# Task objective
Pull out every line below that holds the word "file".

:: Exercise data

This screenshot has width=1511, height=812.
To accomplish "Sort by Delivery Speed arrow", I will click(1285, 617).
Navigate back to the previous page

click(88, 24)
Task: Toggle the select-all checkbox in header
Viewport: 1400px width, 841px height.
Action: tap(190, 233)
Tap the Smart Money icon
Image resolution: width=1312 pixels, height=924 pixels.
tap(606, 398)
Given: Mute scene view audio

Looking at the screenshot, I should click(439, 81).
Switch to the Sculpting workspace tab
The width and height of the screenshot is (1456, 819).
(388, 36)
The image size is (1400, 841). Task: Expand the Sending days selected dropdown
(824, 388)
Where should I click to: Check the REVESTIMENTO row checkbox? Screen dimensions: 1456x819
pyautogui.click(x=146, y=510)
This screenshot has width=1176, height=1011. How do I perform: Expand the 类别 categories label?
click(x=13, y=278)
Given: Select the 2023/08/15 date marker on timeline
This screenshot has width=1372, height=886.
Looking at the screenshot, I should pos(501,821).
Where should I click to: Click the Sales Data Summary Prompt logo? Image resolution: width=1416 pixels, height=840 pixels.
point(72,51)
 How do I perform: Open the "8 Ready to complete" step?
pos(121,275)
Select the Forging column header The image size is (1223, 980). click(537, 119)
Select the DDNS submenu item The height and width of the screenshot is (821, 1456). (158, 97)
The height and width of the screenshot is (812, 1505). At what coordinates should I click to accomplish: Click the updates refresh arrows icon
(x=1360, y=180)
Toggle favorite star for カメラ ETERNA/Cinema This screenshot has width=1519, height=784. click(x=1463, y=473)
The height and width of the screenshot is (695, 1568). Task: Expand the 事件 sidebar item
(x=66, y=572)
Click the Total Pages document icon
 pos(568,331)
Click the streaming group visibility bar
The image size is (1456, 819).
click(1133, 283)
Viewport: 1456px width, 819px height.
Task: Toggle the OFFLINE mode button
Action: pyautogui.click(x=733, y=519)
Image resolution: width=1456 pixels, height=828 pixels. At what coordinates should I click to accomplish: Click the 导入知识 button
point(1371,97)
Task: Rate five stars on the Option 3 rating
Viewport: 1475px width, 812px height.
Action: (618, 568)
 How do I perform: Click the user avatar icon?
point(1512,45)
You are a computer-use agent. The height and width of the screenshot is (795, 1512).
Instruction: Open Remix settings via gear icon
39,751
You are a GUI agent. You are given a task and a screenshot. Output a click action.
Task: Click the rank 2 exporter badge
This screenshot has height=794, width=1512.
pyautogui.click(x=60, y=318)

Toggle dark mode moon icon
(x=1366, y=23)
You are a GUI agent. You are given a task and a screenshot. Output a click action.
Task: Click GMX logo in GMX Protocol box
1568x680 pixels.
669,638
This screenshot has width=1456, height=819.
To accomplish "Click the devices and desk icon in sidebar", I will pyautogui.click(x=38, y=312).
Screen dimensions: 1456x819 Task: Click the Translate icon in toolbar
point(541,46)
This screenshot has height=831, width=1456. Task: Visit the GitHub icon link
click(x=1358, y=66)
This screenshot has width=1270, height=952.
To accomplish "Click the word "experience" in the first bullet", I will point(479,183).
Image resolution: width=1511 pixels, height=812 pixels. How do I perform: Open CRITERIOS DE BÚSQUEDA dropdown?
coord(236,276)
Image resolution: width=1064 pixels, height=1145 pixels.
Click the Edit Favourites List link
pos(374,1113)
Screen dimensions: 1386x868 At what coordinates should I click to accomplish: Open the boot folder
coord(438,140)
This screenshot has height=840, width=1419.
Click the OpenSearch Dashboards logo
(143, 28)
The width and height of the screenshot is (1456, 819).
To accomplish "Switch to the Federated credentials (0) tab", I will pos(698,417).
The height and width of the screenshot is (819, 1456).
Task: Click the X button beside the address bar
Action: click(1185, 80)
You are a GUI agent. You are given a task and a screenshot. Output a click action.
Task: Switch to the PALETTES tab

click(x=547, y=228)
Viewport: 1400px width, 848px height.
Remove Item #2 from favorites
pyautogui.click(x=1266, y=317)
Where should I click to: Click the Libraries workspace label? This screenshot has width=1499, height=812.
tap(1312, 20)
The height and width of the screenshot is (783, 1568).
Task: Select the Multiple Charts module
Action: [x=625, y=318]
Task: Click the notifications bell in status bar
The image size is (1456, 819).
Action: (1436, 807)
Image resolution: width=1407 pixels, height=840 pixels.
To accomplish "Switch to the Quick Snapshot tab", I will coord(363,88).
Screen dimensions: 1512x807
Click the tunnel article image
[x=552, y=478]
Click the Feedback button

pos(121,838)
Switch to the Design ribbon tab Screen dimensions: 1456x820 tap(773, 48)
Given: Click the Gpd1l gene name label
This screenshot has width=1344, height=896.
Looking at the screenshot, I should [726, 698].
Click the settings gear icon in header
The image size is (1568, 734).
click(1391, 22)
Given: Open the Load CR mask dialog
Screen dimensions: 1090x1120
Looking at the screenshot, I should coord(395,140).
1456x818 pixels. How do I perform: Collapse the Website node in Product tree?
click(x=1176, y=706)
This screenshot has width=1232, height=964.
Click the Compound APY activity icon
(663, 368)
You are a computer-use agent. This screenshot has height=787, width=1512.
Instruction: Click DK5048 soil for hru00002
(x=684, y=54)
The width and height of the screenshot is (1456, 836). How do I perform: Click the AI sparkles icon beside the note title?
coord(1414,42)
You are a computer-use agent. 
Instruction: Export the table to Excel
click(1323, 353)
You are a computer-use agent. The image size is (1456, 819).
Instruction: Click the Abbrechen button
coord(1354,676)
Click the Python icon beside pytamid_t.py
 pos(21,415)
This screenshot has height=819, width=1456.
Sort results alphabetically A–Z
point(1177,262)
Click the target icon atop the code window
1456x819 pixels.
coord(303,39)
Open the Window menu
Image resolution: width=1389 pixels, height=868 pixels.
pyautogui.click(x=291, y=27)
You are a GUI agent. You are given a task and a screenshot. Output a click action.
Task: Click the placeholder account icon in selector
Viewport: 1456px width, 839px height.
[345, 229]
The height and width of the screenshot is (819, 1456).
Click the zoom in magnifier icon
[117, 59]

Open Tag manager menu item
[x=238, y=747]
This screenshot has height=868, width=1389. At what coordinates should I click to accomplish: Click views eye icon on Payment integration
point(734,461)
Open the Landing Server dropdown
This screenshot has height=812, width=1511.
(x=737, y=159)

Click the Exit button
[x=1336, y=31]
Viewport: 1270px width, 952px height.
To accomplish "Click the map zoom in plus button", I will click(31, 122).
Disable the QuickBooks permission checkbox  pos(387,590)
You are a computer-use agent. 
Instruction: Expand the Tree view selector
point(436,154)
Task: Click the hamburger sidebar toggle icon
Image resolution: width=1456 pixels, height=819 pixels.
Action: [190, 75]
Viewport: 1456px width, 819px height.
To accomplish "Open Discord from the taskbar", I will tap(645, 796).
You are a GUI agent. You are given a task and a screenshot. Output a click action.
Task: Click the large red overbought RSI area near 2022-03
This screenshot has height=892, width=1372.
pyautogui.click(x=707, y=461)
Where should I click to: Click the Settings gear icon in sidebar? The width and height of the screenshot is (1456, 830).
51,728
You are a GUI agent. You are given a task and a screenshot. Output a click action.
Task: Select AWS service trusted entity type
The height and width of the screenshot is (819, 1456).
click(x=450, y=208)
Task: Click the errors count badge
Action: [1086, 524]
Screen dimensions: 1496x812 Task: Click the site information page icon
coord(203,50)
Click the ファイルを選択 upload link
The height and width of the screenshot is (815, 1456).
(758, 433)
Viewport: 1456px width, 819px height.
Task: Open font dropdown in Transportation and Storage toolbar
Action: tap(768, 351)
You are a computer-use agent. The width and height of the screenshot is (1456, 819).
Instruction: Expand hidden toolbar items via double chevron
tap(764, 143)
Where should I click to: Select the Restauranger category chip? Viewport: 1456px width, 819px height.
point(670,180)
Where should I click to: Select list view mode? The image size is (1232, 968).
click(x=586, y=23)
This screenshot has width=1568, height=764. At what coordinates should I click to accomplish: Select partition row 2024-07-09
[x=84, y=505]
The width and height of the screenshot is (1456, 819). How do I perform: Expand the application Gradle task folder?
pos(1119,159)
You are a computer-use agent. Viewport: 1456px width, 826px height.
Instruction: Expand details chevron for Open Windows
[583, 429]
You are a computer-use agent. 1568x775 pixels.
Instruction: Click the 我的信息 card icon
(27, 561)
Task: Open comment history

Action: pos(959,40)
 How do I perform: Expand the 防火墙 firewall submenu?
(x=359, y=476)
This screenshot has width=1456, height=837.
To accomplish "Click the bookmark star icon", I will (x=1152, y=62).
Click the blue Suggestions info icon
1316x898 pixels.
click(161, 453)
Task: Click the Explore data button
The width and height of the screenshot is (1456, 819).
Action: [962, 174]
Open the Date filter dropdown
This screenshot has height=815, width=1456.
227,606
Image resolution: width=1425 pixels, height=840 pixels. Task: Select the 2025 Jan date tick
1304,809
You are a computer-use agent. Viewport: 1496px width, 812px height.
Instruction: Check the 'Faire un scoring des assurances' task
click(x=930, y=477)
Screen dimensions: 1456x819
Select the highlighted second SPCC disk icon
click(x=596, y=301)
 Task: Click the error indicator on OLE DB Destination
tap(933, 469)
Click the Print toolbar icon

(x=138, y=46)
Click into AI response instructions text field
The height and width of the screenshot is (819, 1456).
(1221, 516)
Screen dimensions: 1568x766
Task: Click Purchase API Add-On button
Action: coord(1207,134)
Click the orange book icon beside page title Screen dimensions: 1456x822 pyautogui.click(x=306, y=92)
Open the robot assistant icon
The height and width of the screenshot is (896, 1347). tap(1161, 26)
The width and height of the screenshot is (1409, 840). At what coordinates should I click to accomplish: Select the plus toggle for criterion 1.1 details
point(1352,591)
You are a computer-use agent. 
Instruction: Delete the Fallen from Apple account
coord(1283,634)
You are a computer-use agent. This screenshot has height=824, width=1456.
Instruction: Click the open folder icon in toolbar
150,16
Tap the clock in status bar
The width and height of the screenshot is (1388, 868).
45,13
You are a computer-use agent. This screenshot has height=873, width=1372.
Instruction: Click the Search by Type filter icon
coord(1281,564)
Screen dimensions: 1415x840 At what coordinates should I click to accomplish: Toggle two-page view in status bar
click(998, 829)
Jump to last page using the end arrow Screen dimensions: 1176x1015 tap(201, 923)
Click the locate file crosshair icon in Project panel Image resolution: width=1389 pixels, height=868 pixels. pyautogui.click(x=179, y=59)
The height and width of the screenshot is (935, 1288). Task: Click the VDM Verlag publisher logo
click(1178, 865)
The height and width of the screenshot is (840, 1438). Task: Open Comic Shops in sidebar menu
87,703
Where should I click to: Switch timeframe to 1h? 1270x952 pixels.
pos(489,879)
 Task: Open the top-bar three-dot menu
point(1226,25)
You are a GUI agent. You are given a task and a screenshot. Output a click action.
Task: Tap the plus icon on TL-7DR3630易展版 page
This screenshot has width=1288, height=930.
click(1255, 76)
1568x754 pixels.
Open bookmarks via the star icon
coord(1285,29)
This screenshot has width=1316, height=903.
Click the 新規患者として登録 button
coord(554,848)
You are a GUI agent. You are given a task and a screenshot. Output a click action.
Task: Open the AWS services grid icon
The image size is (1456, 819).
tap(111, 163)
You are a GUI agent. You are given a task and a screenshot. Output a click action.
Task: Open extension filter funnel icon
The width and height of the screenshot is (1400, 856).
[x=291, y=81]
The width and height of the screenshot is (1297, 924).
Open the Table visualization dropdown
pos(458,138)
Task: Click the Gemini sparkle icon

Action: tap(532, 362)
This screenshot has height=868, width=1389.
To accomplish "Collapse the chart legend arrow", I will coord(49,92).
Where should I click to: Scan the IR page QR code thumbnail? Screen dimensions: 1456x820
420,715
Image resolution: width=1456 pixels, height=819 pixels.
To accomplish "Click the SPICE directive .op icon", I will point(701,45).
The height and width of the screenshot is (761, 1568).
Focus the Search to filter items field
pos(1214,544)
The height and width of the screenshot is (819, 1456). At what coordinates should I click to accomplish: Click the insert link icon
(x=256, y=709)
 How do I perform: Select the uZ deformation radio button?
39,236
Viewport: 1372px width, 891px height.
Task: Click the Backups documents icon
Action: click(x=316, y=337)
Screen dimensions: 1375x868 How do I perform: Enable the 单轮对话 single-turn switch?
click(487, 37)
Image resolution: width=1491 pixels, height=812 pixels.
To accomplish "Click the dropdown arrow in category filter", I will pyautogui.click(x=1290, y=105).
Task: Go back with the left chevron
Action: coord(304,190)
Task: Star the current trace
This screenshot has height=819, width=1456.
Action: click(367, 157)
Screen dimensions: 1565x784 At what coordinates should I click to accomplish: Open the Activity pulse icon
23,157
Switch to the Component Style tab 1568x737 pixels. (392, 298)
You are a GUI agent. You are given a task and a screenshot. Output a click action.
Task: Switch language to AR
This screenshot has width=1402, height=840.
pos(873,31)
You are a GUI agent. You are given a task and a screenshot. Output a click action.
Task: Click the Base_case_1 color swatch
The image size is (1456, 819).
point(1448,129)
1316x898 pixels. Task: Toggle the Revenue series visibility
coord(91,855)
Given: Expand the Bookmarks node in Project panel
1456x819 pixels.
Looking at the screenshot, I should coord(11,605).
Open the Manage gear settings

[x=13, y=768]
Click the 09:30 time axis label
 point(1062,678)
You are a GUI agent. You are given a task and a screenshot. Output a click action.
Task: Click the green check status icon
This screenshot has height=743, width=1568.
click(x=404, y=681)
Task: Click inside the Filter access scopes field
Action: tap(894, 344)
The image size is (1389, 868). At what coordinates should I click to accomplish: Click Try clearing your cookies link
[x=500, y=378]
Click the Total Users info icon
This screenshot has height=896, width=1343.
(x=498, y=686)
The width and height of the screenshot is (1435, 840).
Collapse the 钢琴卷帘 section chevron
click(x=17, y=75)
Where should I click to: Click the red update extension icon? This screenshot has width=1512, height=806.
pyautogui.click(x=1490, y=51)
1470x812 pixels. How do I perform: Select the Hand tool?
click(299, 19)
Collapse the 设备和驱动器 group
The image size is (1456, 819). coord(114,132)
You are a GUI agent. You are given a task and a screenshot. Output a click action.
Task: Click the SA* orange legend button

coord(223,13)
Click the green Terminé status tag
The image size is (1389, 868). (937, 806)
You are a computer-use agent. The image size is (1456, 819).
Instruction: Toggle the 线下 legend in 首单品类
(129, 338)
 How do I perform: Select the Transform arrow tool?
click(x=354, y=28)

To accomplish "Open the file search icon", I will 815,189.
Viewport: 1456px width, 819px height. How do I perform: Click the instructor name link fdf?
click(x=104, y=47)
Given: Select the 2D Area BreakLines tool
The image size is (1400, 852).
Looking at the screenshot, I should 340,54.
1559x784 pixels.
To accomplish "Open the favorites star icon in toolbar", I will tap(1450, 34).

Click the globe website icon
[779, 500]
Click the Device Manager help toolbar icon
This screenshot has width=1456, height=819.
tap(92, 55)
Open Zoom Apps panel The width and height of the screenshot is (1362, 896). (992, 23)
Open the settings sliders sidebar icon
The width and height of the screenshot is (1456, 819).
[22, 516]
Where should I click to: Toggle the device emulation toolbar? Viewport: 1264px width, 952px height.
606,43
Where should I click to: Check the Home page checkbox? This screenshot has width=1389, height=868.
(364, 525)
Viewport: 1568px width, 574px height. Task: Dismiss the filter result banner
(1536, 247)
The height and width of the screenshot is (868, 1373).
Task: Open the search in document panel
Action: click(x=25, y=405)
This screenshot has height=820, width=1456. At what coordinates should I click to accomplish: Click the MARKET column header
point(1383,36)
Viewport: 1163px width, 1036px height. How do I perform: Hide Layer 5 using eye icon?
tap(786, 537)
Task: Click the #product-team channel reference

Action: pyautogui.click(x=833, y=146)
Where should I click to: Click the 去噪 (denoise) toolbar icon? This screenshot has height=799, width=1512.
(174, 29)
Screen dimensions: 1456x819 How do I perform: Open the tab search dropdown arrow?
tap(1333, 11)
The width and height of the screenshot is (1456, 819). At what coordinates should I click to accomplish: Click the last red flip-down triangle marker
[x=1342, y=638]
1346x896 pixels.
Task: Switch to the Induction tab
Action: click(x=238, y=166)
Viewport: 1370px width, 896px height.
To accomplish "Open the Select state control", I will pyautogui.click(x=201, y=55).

::::

# Worked solution
Click the locate file crosshair icon in Project panel Image resolution: width=1389 pixels, height=868 pixels. pyautogui.click(x=179, y=59)
To accomplish "Open the file search icon", I will 815,189.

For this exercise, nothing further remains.